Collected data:
__________
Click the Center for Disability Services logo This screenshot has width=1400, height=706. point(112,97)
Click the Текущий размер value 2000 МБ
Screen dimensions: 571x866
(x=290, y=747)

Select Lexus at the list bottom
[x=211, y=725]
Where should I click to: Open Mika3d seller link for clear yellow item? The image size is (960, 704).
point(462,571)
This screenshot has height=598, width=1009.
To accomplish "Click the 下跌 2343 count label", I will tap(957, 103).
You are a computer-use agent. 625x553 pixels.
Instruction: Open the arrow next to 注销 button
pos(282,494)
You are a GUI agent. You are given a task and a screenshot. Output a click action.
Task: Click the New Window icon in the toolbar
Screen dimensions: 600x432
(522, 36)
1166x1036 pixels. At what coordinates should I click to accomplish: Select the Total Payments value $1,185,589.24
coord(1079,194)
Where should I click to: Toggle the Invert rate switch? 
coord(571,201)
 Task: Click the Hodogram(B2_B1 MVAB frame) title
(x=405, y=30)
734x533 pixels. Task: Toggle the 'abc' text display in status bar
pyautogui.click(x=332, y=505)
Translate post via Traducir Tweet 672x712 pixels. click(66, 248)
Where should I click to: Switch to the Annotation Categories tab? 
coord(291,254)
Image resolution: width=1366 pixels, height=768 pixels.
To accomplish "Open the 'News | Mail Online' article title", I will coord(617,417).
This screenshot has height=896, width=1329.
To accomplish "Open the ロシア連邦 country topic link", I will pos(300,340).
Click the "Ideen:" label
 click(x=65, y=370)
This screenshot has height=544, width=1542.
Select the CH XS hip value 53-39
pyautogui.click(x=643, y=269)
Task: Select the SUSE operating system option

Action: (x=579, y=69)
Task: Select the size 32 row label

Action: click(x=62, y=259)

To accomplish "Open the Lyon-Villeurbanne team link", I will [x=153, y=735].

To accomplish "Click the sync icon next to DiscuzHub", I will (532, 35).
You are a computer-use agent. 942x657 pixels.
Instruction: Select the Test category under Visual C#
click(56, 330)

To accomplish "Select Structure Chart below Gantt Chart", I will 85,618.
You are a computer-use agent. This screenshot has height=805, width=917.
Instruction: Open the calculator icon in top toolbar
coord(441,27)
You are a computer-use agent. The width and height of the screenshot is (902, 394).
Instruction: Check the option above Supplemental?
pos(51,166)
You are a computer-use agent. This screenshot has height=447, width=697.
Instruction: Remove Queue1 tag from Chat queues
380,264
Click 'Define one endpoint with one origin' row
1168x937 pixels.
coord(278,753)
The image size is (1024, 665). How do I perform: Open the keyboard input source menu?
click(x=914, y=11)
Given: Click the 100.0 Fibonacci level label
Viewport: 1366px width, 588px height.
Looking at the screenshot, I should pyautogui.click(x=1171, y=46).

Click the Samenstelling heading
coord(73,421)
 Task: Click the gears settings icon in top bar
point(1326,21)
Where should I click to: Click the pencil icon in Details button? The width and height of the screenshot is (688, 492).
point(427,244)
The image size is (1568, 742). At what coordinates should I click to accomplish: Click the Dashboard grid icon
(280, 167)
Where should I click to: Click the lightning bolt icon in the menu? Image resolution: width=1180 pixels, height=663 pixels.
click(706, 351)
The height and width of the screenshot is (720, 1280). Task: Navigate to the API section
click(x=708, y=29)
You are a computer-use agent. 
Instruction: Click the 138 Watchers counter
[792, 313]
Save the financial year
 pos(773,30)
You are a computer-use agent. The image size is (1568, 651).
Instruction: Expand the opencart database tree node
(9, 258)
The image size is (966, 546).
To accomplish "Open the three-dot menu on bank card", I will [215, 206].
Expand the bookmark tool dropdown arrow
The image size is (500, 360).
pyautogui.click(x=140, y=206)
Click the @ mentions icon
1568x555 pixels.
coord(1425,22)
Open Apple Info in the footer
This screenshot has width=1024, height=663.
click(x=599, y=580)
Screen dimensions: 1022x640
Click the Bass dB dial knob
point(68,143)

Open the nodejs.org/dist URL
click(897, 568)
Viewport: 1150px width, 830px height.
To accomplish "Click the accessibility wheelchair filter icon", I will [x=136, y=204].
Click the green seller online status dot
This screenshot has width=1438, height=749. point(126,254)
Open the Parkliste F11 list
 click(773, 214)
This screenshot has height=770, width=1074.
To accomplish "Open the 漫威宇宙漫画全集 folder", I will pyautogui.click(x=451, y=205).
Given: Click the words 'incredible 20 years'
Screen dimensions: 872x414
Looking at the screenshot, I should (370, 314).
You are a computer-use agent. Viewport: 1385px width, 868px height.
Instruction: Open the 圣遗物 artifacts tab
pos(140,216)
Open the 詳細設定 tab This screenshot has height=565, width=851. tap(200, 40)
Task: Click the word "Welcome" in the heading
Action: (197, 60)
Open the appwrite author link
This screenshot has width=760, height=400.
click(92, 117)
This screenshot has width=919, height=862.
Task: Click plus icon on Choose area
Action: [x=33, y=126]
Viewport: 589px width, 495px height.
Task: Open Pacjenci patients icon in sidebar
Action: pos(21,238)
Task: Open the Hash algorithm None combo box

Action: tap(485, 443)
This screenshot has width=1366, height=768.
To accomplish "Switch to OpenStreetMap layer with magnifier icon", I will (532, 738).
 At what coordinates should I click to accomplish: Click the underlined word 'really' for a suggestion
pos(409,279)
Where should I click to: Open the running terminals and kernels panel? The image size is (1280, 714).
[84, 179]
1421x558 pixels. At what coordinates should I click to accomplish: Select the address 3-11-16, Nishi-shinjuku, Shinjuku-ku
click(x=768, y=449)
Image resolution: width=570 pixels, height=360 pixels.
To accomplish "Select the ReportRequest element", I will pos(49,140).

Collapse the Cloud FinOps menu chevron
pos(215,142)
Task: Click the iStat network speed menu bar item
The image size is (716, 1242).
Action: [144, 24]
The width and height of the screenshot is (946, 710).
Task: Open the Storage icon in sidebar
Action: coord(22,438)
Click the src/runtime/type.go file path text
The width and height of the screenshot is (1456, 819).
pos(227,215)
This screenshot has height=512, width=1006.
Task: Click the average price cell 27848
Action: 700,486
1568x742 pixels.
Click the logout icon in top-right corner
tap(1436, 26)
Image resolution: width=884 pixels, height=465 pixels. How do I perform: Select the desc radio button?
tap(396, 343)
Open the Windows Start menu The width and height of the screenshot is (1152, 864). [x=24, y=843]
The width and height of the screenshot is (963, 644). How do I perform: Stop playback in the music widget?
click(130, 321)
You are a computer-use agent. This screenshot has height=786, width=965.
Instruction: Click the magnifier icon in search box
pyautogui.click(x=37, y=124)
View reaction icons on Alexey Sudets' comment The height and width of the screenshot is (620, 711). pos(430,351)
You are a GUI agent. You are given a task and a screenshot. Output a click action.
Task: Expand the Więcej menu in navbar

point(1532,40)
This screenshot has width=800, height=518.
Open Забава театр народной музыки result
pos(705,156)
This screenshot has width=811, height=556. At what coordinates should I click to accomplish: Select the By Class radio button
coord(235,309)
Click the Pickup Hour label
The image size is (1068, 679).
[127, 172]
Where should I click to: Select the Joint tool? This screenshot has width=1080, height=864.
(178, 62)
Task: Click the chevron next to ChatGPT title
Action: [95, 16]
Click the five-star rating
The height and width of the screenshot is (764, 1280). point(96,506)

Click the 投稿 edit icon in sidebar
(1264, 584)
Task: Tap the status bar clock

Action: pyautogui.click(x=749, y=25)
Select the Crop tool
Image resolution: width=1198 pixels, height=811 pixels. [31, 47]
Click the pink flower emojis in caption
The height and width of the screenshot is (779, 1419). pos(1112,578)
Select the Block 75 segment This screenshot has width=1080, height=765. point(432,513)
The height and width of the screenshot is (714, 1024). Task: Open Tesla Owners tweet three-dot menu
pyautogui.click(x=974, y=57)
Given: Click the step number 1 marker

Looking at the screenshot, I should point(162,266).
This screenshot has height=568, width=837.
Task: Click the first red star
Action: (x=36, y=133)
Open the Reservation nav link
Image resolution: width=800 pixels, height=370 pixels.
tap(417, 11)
__________
_DESCRIPTION OF THE TASK_
Work out how many lines above have the string "computer" in them, and give only the number.

_THE ANSWER_
9